>>>
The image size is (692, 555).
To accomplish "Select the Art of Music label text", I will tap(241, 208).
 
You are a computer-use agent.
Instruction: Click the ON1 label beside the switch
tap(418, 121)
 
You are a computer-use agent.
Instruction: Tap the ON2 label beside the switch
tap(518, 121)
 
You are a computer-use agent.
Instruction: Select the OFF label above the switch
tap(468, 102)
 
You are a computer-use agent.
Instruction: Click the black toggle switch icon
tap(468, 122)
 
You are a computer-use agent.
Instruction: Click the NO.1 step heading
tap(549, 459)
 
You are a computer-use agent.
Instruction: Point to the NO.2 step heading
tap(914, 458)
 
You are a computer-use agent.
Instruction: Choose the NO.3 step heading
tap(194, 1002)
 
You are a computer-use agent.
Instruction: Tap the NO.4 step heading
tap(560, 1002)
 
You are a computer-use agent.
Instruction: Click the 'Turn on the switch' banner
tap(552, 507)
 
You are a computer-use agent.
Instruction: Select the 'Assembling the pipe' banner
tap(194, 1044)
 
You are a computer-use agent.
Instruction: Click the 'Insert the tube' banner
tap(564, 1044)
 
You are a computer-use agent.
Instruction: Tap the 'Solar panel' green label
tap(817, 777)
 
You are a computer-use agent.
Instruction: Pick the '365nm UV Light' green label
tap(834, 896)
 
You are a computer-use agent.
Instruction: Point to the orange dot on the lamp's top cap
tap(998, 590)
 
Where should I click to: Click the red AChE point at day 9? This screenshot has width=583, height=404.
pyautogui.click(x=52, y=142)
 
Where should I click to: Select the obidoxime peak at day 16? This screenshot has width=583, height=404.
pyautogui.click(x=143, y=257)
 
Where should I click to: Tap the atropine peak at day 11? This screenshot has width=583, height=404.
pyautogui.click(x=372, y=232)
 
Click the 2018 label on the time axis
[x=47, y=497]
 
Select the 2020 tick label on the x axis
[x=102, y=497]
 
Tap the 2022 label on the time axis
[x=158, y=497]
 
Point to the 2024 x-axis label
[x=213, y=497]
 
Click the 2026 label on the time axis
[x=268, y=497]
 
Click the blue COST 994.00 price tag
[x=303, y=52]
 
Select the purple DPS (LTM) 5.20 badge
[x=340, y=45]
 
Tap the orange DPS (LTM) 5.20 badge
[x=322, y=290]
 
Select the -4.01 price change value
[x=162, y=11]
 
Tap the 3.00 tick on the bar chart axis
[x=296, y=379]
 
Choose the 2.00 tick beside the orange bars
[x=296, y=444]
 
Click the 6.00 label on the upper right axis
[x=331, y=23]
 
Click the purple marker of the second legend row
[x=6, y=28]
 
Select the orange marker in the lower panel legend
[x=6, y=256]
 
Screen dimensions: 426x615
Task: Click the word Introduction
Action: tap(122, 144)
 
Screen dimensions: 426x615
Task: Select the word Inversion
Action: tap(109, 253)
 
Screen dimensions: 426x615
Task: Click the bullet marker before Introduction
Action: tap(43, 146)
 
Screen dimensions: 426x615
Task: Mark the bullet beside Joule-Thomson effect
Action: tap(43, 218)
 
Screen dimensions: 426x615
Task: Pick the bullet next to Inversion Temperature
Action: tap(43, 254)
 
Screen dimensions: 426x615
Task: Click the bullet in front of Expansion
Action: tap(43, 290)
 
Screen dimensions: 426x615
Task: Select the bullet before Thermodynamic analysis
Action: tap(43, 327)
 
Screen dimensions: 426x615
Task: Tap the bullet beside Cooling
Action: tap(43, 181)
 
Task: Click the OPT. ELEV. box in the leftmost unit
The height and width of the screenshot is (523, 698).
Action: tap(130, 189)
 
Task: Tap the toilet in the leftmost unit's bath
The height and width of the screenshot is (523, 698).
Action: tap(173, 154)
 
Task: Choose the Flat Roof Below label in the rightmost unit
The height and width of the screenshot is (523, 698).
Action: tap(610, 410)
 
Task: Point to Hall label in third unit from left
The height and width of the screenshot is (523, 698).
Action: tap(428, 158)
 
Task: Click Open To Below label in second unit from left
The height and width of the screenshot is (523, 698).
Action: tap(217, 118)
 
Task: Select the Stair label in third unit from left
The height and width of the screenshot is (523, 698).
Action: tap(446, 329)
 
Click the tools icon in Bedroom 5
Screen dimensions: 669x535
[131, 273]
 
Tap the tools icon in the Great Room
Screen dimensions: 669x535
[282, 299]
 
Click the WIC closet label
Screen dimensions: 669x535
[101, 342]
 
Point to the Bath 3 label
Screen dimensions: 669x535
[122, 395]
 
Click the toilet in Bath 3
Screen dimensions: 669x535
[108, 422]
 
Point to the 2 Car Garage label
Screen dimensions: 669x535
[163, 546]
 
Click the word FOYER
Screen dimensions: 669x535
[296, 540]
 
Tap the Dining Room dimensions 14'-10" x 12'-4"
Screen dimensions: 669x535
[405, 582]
<<<
Please extract every one of the lines above and reproduce each one word for word, from the first to the last.

The image size is (692, 555).
To accomplish "Select the Art of Music label text", I will tap(241, 208).
 
You are a computer-use agent.
Instruction: Click the ON1 label beside the switch
tap(418, 121)
 
You are a computer-use agent.
Instruction: Tap the ON2 label beside the switch
tap(518, 121)
 
You are a computer-use agent.
Instruction: Select the OFF label above the switch
tap(468, 102)
 
You are a computer-use agent.
Instruction: Click the black toggle switch icon
tap(468, 122)
 
You are a computer-use agent.
Instruction: Click the NO.1 step heading
tap(549, 459)
 
You are a computer-use agent.
Instruction: Point to the NO.2 step heading
tap(914, 458)
 
You are a computer-use agent.
Instruction: Choose the NO.3 step heading
tap(194, 1002)
 
You are a computer-use agent.
Instruction: Tap the NO.4 step heading
tap(560, 1002)
 
You are a computer-use agent.
Instruction: Click the 'Turn on the switch' banner
tap(552, 507)
 
You are a computer-use agent.
Instruction: Select the 'Assembling the pipe' banner
tap(194, 1044)
 
You are a computer-use agent.
Instruction: Click the 'Insert the tube' banner
tap(564, 1044)
 
You are a computer-use agent.
Instruction: Tap the 'Solar panel' green label
tap(817, 777)
 
You are a computer-use agent.
Instruction: Pick the '365nm UV Light' green label
tap(834, 896)
 
You are a computer-use agent.
Instruction: Point to the orange dot on the lamp's top cap
tap(998, 590)
 
Where should I click to: Click the red AChE point at day 9? This screenshot has width=583, height=404.
pyautogui.click(x=52, y=142)
 
Where should I click to: Select the obidoxime peak at day 16? This screenshot has width=583, height=404.
pyautogui.click(x=143, y=257)
 
Where should I click to: Tap the atropine peak at day 11? This screenshot has width=583, height=404.
pyautogui.click(x=372, y=232)
 
Click the 2018 label on the time axis
[x=47, y=497]
 
Select the 2020 tick label on the x axis
[x=102, y=497]
 
Tap the 2022 label on the time axis
[x=158, y=497]
 
Point to the 2024 x-axis label
[x=213, y=497]
 
Click the 2026 label on the time axis
[x=268, y=497]
 
Click the blue COST 994.00 price tag
[x=303, y=52]
 
Select the purple DPS (LTM) 5.20 badge
[x=340, y=45]
 
Tap the orange DPS (LTM) 5.20 badge
[x=322, y=290]
 
Select the -4.01 price change value
[x=162, y=11]
 
Tap the 3.00 tick on the bar chart axis
[x=296, y=379]
 
Choose the 2.00 tick beside the orange bars
[x=296, y=444]
 
Click the 6.00 label on the upper right axis
[x=331, y=23]
 
Click the purple marker of the second legend row
[x=6, y=28]
 
Select the orange marker in the lower panel legend
[x=6, y=256]
 
Screen dimensions: 426x615
Task: Click the word Introduction
Action: tap(122, 144)
 
Screen dimensions: 426x615
Task: Select the word Inversion
Action: tap(109, 253)
 
Screen dimensions: 426x615
Task: Click the bullet marker before Introduction
Action: tap(43, 146)
 
Screen dimensions: 426x615
Task: Mark the bullet beside Joule-Thomson effect
Action: tap(43, 218)
 
Screen dimensions: 426x615
Task: Pick the bullet next to Inversion Temperature
Action: tap(43, 254)
 
Screen dimensions: 426x615
Task: Click the bullet in front of Expansion
Action: tap(43, 290)
 
Screen dimensions: 426x615
Task: Select the bullet before Thermodynamic analysis
Action: tap(43, 327)
 
Screen dimensions: 426x615
Task: Tap the bullet beside Cooling
Action: tap(43, 181)
 
Task: Click the OPT. ELEV. box in the leftmost unit
The height and width of the screenshot is (523, 698).
Action: tap(130, 189)
 
Task: Tap the toilet in the leftmost unit's bath
The height and width of the screenshot is (523, 698).
Action: tap(173, 154)
 
Task: Choose the Flat Roof Below label in the rightmost unit
The height and width of the screenshot is (523, 698).
Action: tap(610, 410)
 
Task: Point to Hall label in third unit from left
The height and width of the screenshot is (523, 698).
Action: tap(428, 158)
 
Task: Click Open To Below label in second unit from left
The height and width of the screenshot is (523, 698).
Action: tap(217, 118)
 
Task: Select the Stair label in third unit from left
The height and width of the screenshot is (523, 698).
Action: tap(446, 329)
 
Click the tools icon in Bedroom 5
Screen dimensions: 669x535
[131, 273]
 
Tap the tools icon in the Great Room
Screen dimensions: 669x535
[282, 299]
 
Click the WIC closet label
Screen dimensions: 669x535
[101, 342]
 
Point to the Bath 3 label
Screen dimensions: 669x535
[122, 395]
 
Click the toilet in Bath 3
Screen dimensions: 669x535
[108, 422]
 
Point to the 2 Car Garage label
Screen dimensions: 669x535
[163, 546]
 
Click the word FOYER
Screen dimensions: 669x535
[296, 540]
 
Tap the Dining Room dimensions 14'-10" x 12'-4"
Screen dimensions: 669x535
[405, 582]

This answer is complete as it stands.